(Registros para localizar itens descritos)
== == ==
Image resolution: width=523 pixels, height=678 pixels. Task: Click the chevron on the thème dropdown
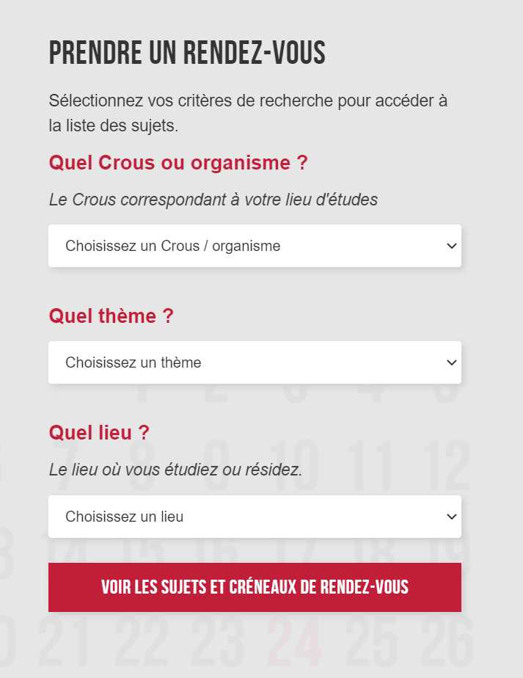(x=452, y=362)
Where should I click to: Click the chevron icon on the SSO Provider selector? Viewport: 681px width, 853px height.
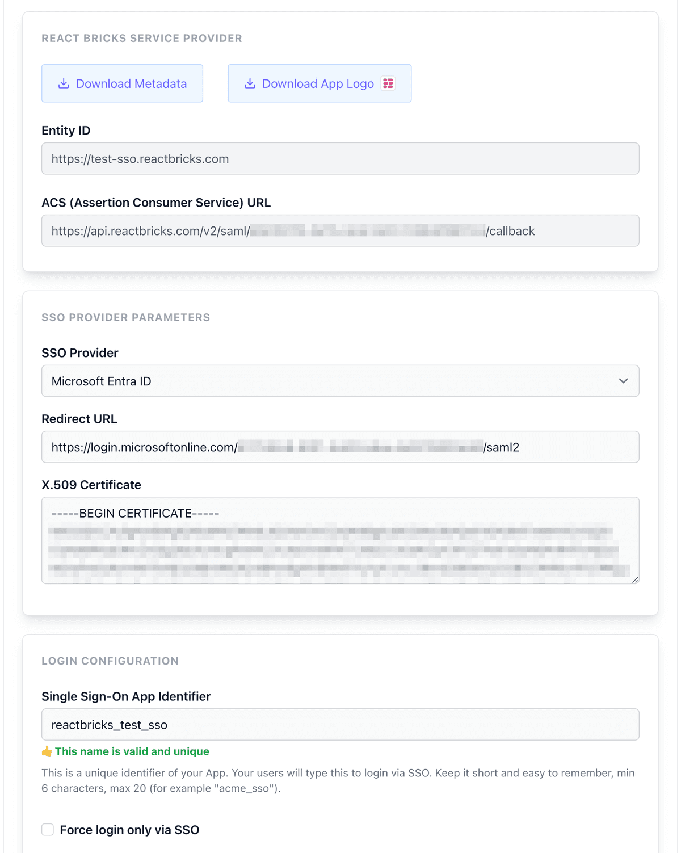tap(622, 381)
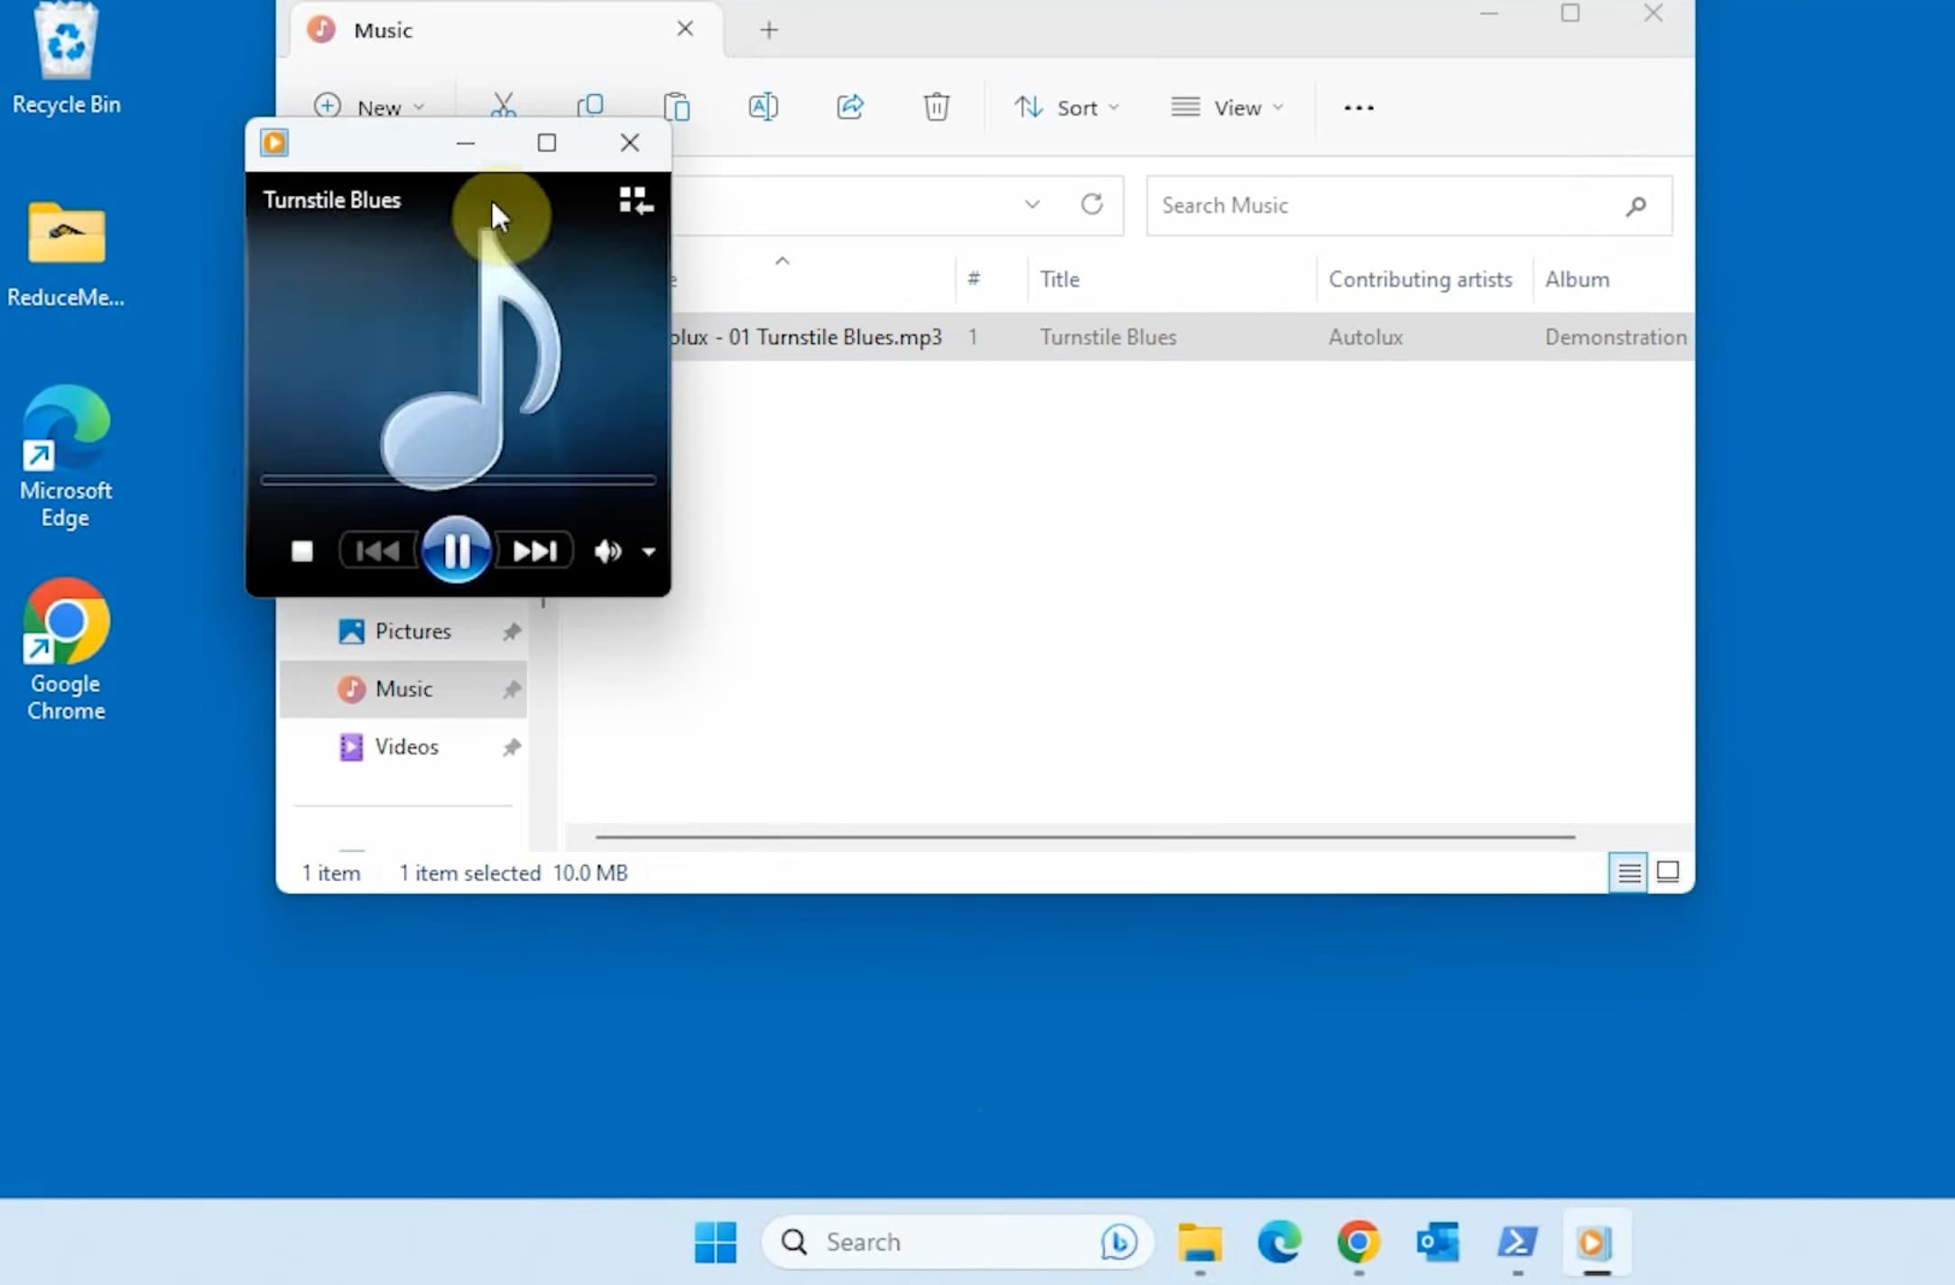Image resolution: width=1955 pixels, height=1285 pixels.
Task: Go to the previous track
Action: coord(377,550)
== == ==
Reproduza fielmente todas as linhas acima, sem incluir as imagens na resposta.

Tarefa concluída =>
Image resolution: width=523 pixels, height=678 pixels. Task: Click the chevron on the thème dropdown
(x=452, y=362)
Where should I click to: Click the chevron icon on the SSO Provider selector? Viewport: 681px width, 853px height.
tap(622, 381)
Image resolution: width=1955 pixels, height=1285 pixels.
Task: Go to the previous track
Action: coord(377,550)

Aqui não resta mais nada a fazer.